Our next step is to glue in some window glass.  For this you can use just about anything clear.  For contest models, or anything that will sit in the foreground, I like to use real glass.  For this I cut down microscope slip covers.  You can cut the glass by using a diamond scribe that you can get from Micro-Mark.  You can also use clear styrene as well.  While glass is best because you get a true reflection, the styrene is easier to work with and less likely to cut you.  Evergreen Scale Models makes a clear .010" that works well for window glazing.  You can cut it to shape easier than the real glass and it's also possible to make small trimming cuts to get it to shape that you can't do with glass.  

With either material, the process to put it in the window is the same.  We start off with ordinary floor wax.  I use Future Step 14.  This dries perfectly clear and is self leveling.  Take your piece of window glazing and clean off any finger prints with a rag.  Using a pair of tweezers, Step 15 set the window glazing in place in the frame Step 16.  Dip a toothpick into the Future and get enough to get a ball of it on the end of the toothpick.  Place the drop on a corner of the window frame and glazing Step 17.  Capillary action will draw the Future around the window.  Do this to at least two corners of the window but sometimes all four will be needed.  This will take some time to set up and dry.  Depending on the humidity and temperature it can take anywhere from 30 minutes to 1 hour.  

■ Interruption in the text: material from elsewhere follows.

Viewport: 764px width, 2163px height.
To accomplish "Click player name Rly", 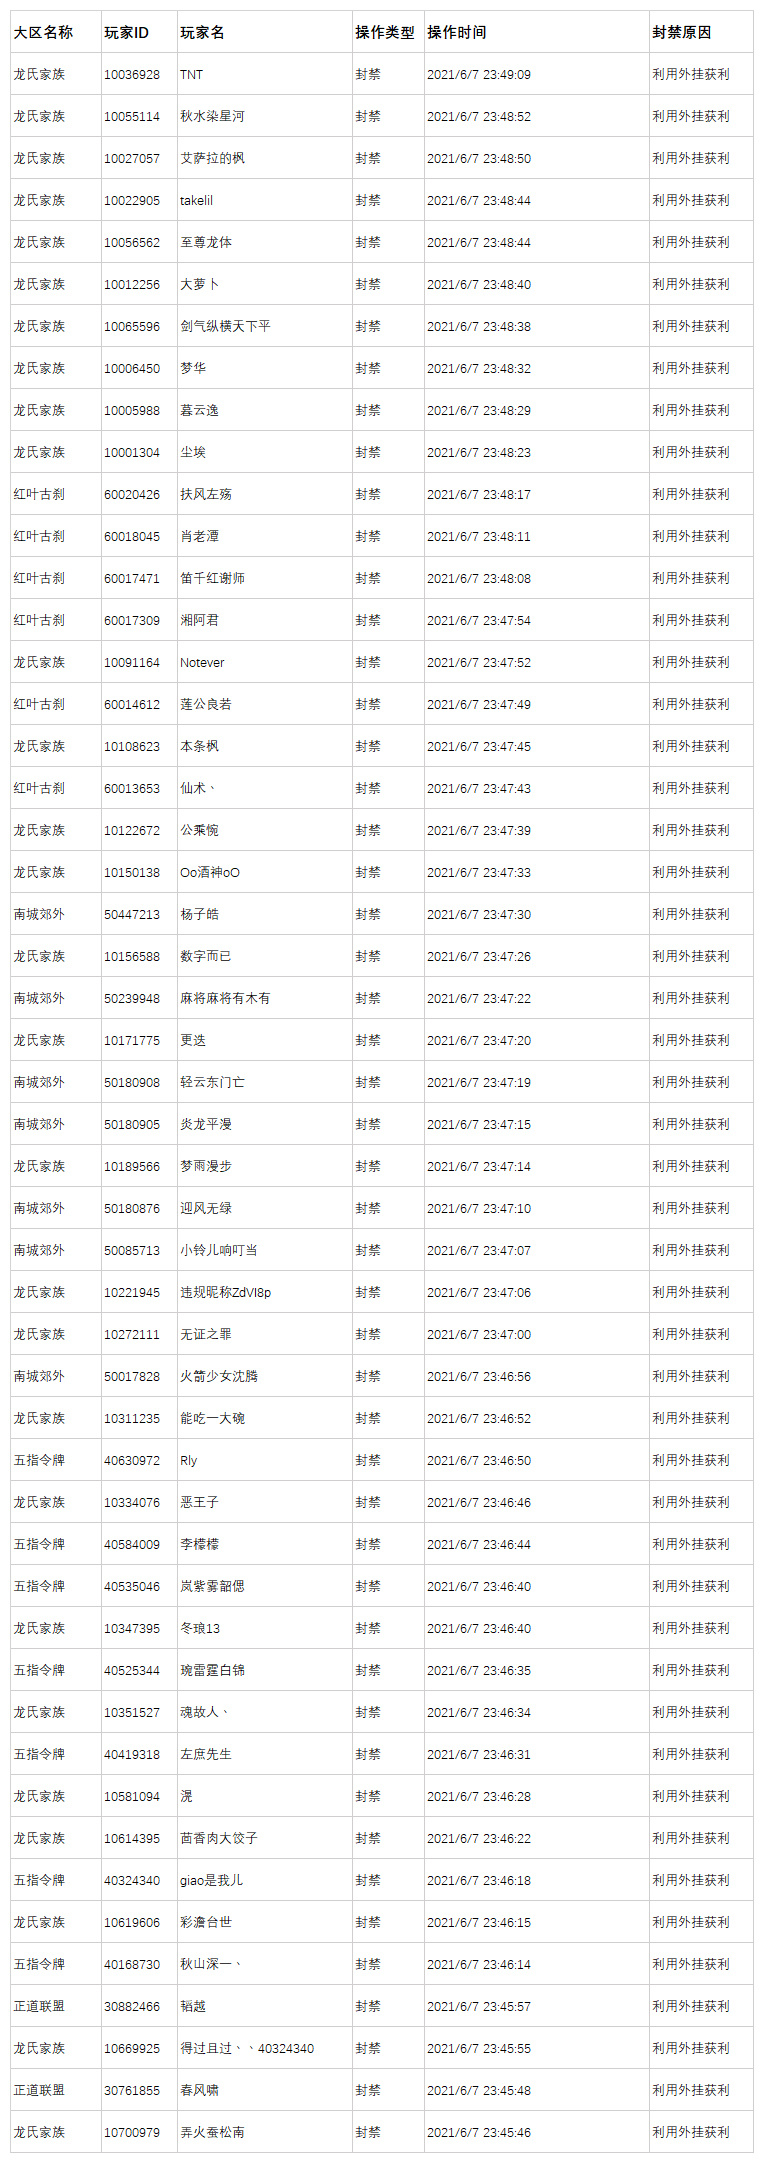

Once the windows are in and dry you can start assembling the walls.  I use a assembly tray from Micro-Mark Step 18.  These are nice since you can have true 90 degree corners and magnets to hold the walls in place while they dry.  A tip to placing the magnets is to lay one corner on the plate and one on the wall and roll the magnet down until it is flush on the plate and wall.  The reason for this is because it is VERY hard to make small adjustments to the magnets once they are flush.

Glue up two walls to create a L shape.  Once the walls are in place and the magnets are where you want them to be, add a piece of scrap that has a true 90 degree edge.  Glue this flush into the corner.  This will add strength to the building and help keep the walls true.  You can see one of these supports on the previous photo.  Do the same thing with the opposite walls.  In this case that is difficult because one side only has a couple of small walls.  After creating the first L, I added the next long wall and allowed it to dry  Step 19.  I then added some pieces of wood across the width of the building to help hold it in place.  Next, I added the upper walls and clamped them in place with two small Quick-Grip clamps.  I also added a strip of wood across the peak of the roof to not only hold it in place but to have something to glue the roof to Step 20.  If you are planning to put lighting or a interior into the building all of the supports that we put in will have to be done differently.  In those cases I often use the floor itself as a support.  A building with more than one story can be supported by each floor easily.  You can also create truss work to hold the top of the walls in place if needed.  If you can see into the corner you will also have to go without the corner braces as well.  Again, the floor should be enough to keep the walls true. 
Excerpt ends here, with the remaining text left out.